人食いバクテリアからインスパイアされた、物体を分子レベルでくっつける糊。

人食いバクテリアからインスパイアされた、物体を分子レベルでくっつける糊。 1

強力接着剤が指についてしまった時、それをはがすのって結構痛いですよね。でもこの糊はもっと大変な事になりますよ! だって物体を分子レベルでくっつける糊ですからね。本当に痛そう。仕組みはどうなっているんでしょうか。

この糊はオックスフォード大学の研究チームが開発したのですが、彼らは人食いバクテリアにインスパイアされたとPhysOrgは伝えています。

実際、注目したのは人食いバクテリアのタンパク質の1つで、ヒトの細胞をくっつけて侵略する時に使われるもの。
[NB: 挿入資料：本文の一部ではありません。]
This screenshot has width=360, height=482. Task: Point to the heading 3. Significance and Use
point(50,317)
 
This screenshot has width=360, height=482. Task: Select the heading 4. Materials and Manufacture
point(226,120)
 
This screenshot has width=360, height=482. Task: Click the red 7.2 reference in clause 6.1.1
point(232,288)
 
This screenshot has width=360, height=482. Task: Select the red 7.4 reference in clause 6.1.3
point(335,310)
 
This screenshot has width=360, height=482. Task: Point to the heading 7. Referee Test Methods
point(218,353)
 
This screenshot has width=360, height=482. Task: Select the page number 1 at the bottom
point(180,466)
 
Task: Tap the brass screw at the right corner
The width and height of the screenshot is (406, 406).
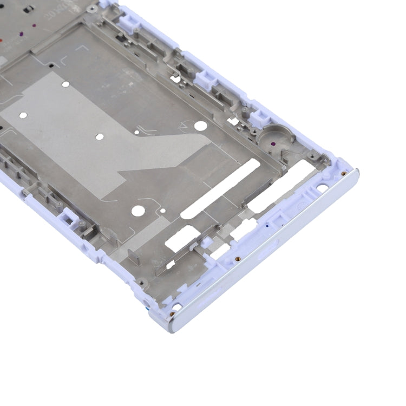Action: [x=343, y=173]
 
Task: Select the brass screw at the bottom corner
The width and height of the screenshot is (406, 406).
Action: [x=172, y=313]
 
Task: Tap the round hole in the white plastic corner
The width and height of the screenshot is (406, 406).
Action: [x=322, y=188]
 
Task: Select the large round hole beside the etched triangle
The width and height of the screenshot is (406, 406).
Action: [x=200, y=126]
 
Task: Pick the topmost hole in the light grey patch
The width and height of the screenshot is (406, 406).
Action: [x=66, y=84]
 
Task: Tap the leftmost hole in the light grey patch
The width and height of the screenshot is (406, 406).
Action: [x=23, y=115]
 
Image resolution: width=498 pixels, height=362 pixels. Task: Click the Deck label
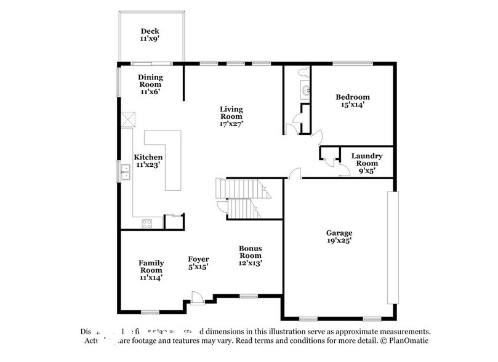pyautogui.click(x=150, y=35)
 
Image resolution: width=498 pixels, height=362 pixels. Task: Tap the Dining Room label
pyautogui.click(x=150, y=84)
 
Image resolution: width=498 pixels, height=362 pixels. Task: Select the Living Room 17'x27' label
pyautogui.click(x=231, y=116)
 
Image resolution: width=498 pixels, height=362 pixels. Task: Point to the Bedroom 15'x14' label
pyautogui.click(x=352, y=100)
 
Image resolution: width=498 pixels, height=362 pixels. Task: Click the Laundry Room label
pyautogui.click(x=367, y=160)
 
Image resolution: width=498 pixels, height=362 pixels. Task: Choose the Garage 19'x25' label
pyautogui.click(x=339, y=237)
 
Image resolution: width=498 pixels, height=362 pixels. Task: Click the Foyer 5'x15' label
pyautogui.click(x=198, y=263)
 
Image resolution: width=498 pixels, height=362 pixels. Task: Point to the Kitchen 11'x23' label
pyautogui.click(x=148, y=161)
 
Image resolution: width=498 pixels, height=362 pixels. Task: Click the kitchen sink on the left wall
pyautogui.click(x=126, y=175)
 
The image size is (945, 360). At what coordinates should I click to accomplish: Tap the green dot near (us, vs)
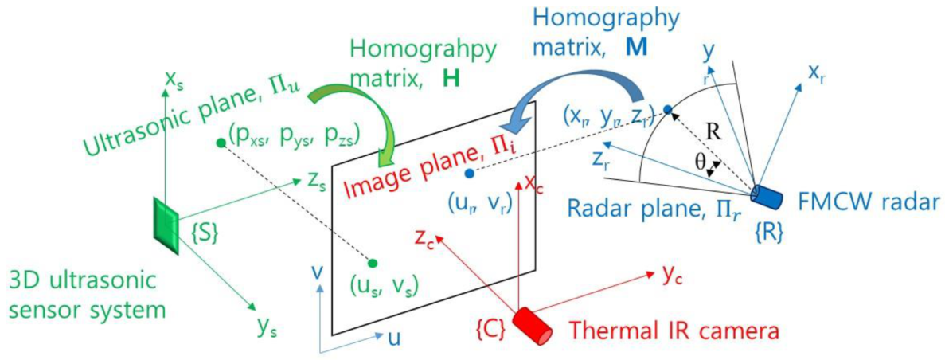pyautogui.click(x=373, y=262)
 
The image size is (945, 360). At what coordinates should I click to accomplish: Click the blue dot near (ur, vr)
pyautogui.click(x=469, y=173)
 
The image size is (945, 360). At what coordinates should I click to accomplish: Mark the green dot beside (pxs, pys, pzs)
pyautogui.click(x=220, y=143)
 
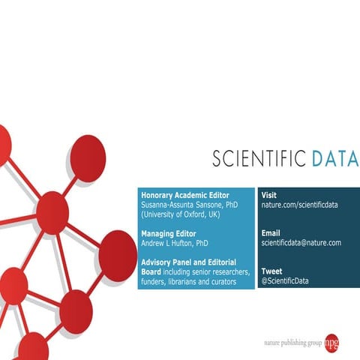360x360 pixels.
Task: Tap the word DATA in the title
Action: [x=334, y=159]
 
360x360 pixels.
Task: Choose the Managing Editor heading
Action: [x=169, y=233]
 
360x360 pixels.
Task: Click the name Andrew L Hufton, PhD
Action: [x=175, y=243]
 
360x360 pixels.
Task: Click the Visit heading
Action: [x=269, y=195]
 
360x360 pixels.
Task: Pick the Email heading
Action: [x=271, y=233]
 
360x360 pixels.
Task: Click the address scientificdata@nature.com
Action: [x=301, y=243]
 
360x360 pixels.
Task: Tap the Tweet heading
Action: [x=272, y=271]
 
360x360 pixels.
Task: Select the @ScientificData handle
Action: [x=284, y=281]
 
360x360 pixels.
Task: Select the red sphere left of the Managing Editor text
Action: [x=53, y=212]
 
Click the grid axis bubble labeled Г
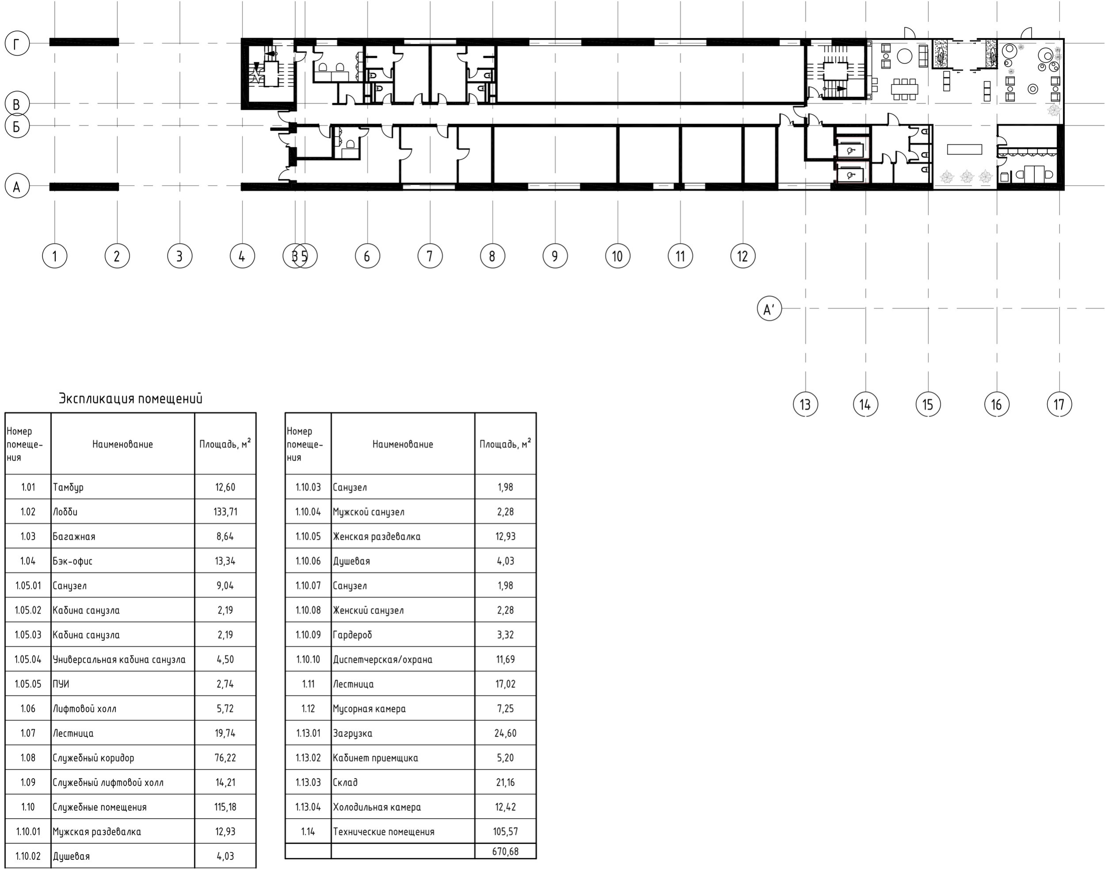[x=17, y=44]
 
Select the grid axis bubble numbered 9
[x=555, y=256]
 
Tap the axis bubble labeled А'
[x=769, y=309]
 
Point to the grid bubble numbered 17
[x=1059, y=404]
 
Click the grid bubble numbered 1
[x=54, y=256]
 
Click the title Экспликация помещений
[x=131, y=398]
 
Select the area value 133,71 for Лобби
[x=225, y=512]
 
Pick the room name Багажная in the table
[x=74, y=536]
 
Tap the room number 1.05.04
[x=28, y=659]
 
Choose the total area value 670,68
[x=505, y=851]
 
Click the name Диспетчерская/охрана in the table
[x=383, y=659]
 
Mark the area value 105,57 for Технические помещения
[x=505, y=832]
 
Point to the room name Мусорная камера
[x=370, y=709]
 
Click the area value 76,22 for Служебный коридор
[x=225, y=758]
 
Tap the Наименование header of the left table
[x=122, y=444]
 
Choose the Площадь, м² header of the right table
[x=505, y=444]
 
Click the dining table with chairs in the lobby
[x=905, y=89]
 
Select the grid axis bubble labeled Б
[x=17, y=126]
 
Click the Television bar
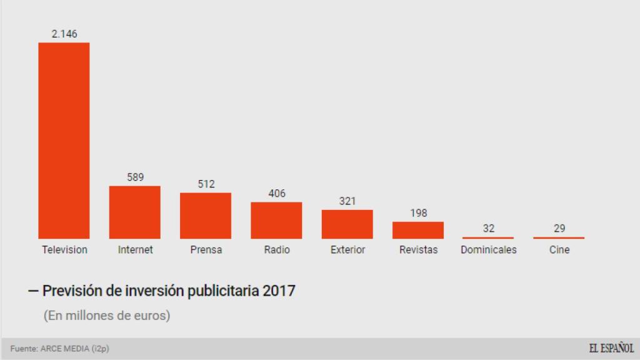click(64, 141)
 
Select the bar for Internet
click(135, 212)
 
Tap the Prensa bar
click(206, 216)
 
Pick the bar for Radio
click(276, 221)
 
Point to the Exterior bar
click(348, 224)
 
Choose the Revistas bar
click(418, 230)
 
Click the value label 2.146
click(64, 34)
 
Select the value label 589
click(135, 178)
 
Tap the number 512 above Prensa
click(206, 184)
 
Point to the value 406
click(276, 194)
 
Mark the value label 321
click(348, 201)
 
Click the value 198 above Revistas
click(418, 213)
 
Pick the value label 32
click(489, 229)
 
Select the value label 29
click(559, 229)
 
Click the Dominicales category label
click(489, 250)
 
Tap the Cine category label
click(559, 250)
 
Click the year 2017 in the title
click(279, 291)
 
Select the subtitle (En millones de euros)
click(107, 316)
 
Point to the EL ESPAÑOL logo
click(611, 348)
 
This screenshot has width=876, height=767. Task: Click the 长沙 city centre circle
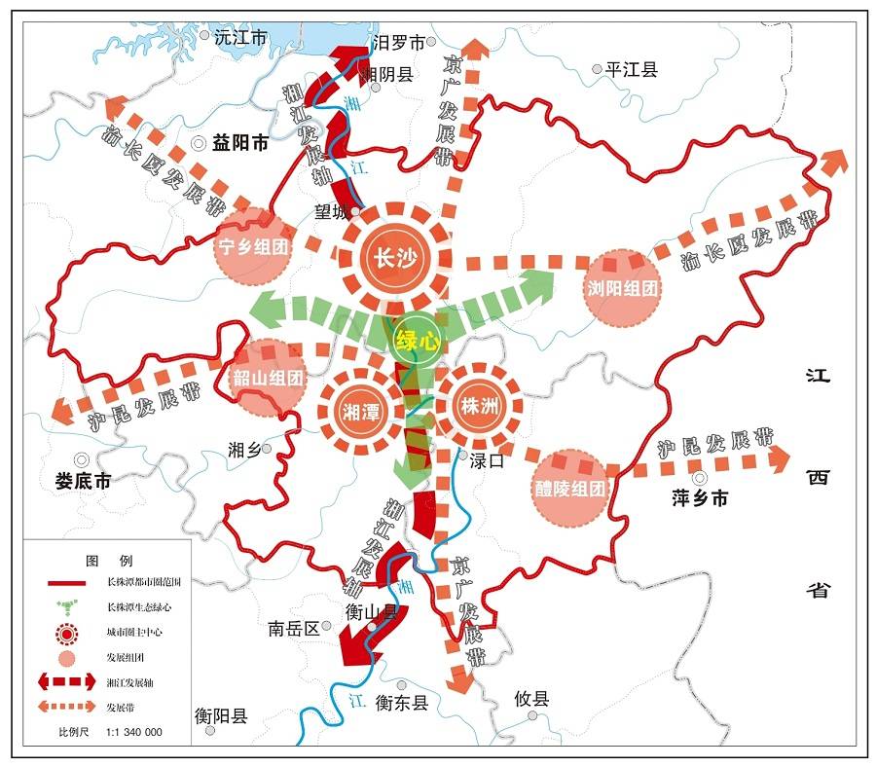[x=395, y=256]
「このタンパク質が特殊な所は、それ自体だけで作用を起こして、細胞をくっつけてしまう所だ」とチームのMark Howarth博士は言います。

分子レベルの糊はこのタンパク質と同じコンセプトで作られています。彼らは、あるタンパク質と出会うと、このバクテリアが出すタンパク質になるような新しいタンパク質を開発しました。

サンプルでテストした所、すごい威力を発揮したそうで、どの位すごい威力かというと、強さを測るための装置の方が、糊が剥がれるより先だったくらい...。この糊は信じられないくらい強力であると同時に、くっつくものを限定する点でも優れています。このタンパク質は自分自身には粘着しますが、他の物質には粘着しません。素晴らしい!

強力で限定的という夢のような糊を実現するのに残っている課題は、このタンパク質をどうやって他の分子と合体させて実用的するかということだそうです。何でも溶かしてしまう液体をどうやって保存するか。みたいな話ということでしょうか? 難しそうな課題です。でも、ぜひぜひ実現してほしいです。